■ **DATA**
--- START ---

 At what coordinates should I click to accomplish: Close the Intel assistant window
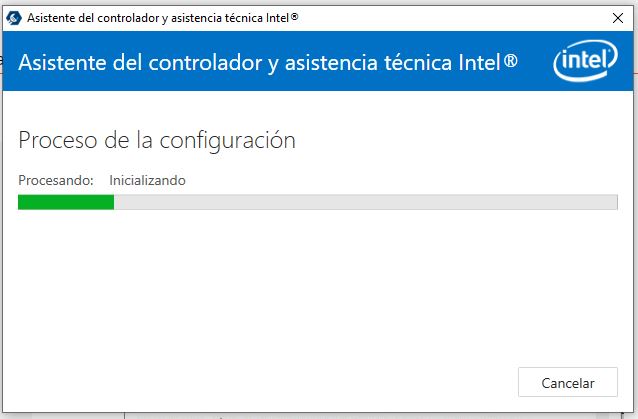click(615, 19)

--- END ---
--- START ---

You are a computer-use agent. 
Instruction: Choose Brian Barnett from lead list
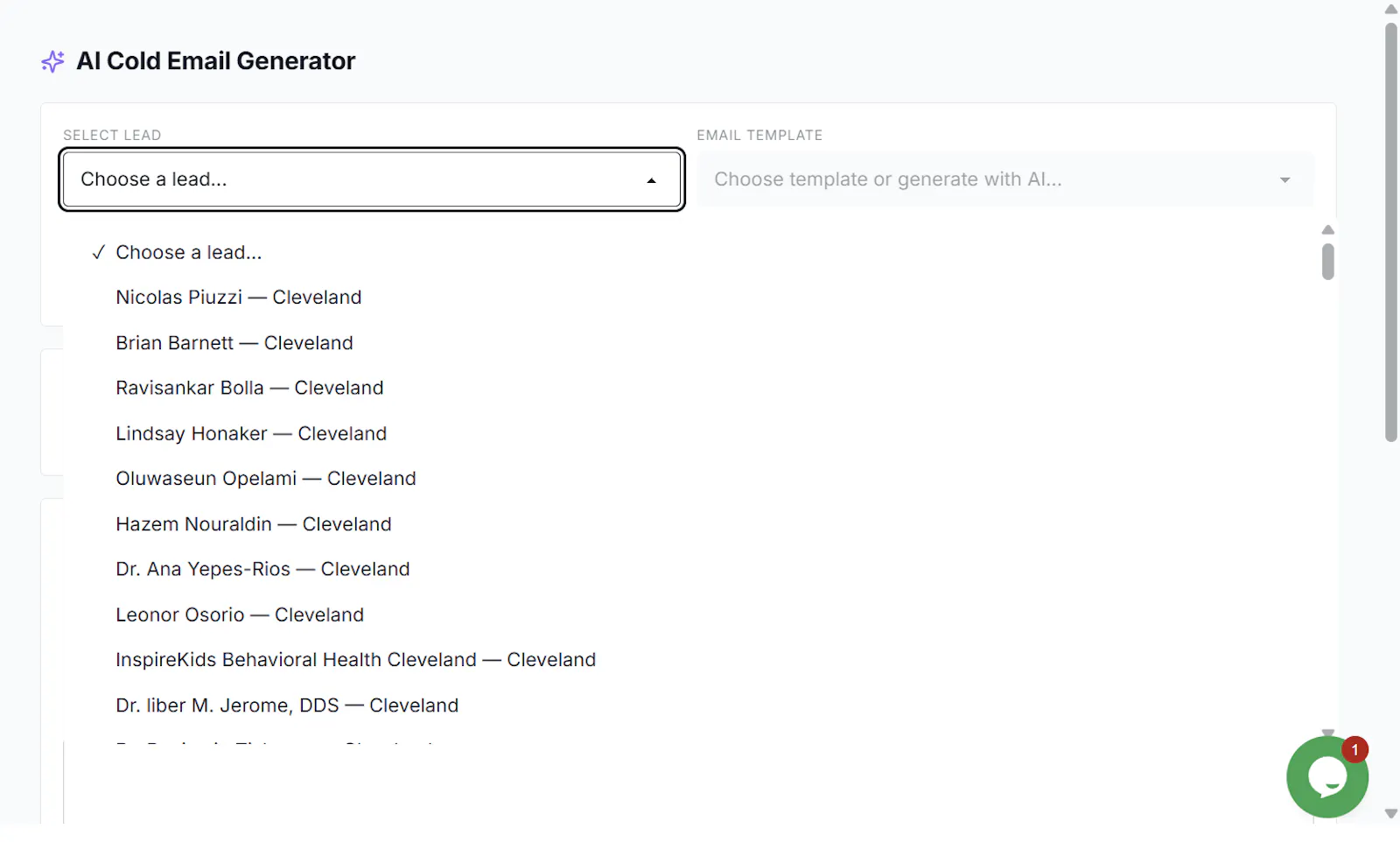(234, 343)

--- END ---
--- START ---

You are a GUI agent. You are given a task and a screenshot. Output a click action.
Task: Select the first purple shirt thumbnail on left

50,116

--- END ---

■ **EXERCISE**
In the records above, find each line with the word "agent" and copy it out.

■ **ANSWER TO THE EXERCISE**
You are a computer-use agent. 
You are a GUI agent. You are given a task and a screenshot. Output a click action.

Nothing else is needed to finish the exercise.